School of Music floats up to Elysium, then falls back to Earth
Canadian soprano Donna Brown, a part-time voice professor at the University of Ottawa, and elegant harpist Jennifer Swartz, a professor at McGill’s Schulich School of Music, gave a concert in Tabaret Hall on Jan. 24 as a part of this year’s School of Music concert series.
The recital, titled “Music from the Elysian Fields,” recalls the listener to the Greek myth of Elysium, the final resting place of the divinely chosen heroes and poets. Pindar, an ancient Greek poet, described Elysium as shady parks where intellectuals would indulge their musical pastimes.
Brown and Swartz brought the audience to the Elysian Fields through the arrangement of well-known compositions by Britten, Caplet, Ravel, and Debussy in addition to original compositions by Brown and Roddy Ellias, for voice and harp.
Brown and Swartz established the Hellenic atmosphere with Britten’s A Hymn on Divine Muzick, with its defined cadences, flowing melismas (a group of notes sung with one syllable of text), and lyre-like accompaniment of the harp.
In Brown’s composition, Nuage, she revealed an intense vulnerability that the entrance of the harp seemed to interrupt.
Following a performance of Kaddish, the first of Ravel’s set of two Hebraic texts, Brown left the stage while Swartz played a harp transcription of Debussy’s Des pas sur la neige. Debussy’s harmonic dissonance entwined with the traditional sound of the harp creating an ethereal quality, and Swartz’s plucking of the strings seemed to weave the air into music.
Brown returned to the stage to perform Golden Muse, an original composition set to her own text, joined by the musical stylings of Swartz and Ellias. This piece starkly contrasted with the program thus far because it involved a narrator accompanied by harp.
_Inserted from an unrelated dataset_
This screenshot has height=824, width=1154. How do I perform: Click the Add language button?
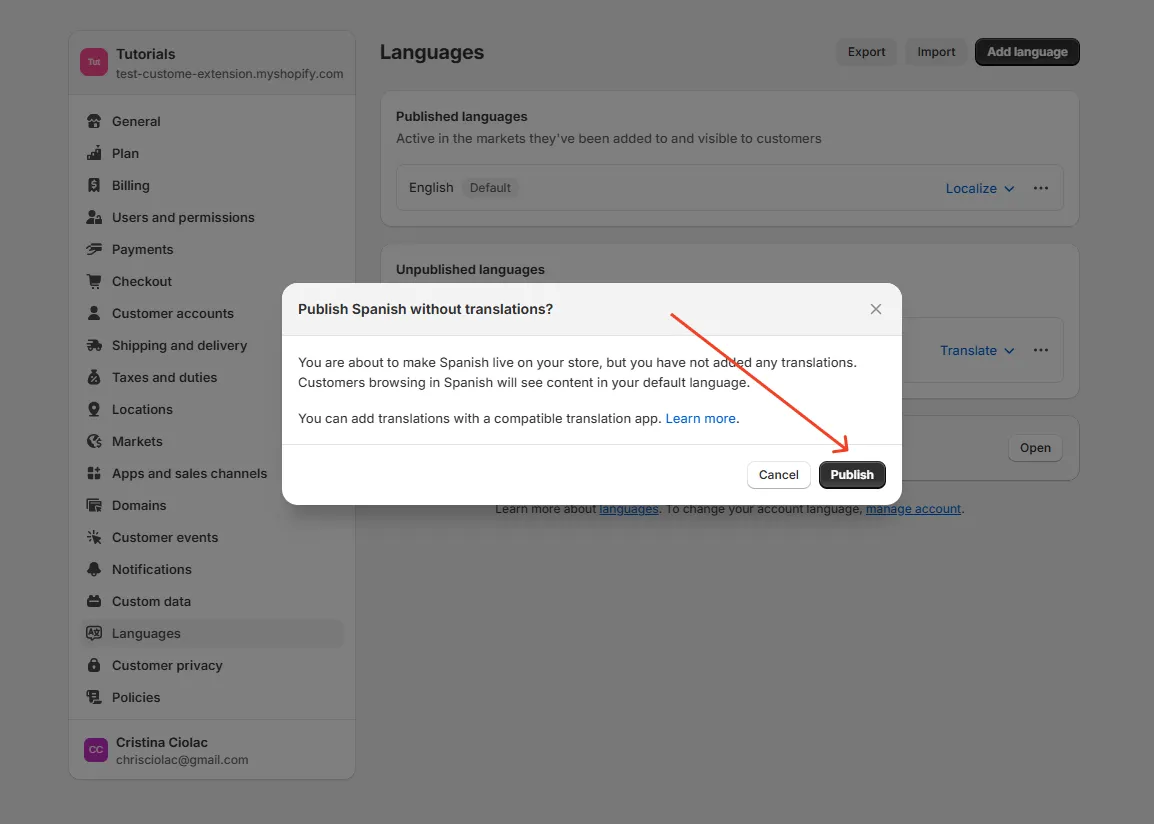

The use of choreography in addition to spoken poetry threatened to make the piece ineffective were it not for Brown’s visceral word painting and Swartz’s impeccable sense of musical accompaniment. Brown’s courage to venture into new genres was greeted with approval by the audience.
The program continued in English with four folksong settings by Britten. Brown embodied each song’s character musically and dramatically, however her connection with the audience was hindered by her dependence on the score. The highlight was Ca the Yowers, the final folksong. Brown was especially resonant; her pianos floated effortlessly, lifting the audience toward Elysium.
The final set, composed by Ellias and set to a text by Sandra Nicholls, was recently recorded by Brown in collaboration with Ellias and Swartz. Their previous work together shined brilliantly in Brown’s expressive use of word painting in Island, the second song of three. The intimacy that originated with Nuages came to climax at this moment, as though we had finally reached Elysian Fields.
Brown finished Island gazing toward the sky, however the final song of the set shattered the atmosphere of peace bringing the audience from Elysium to earth with a shocking crash. Puzzle piece incorporated catchy rhythms, finger snapping, and scat-like passages creating a jazzy conclusion. It was humorous and compositionally clever, however in contrast to the preceding program Puzzle piece, was indeed a puzzle, a UFO in the Elysian Fields. In spite of this, the audience applauded generously, which the duo aptly deserved.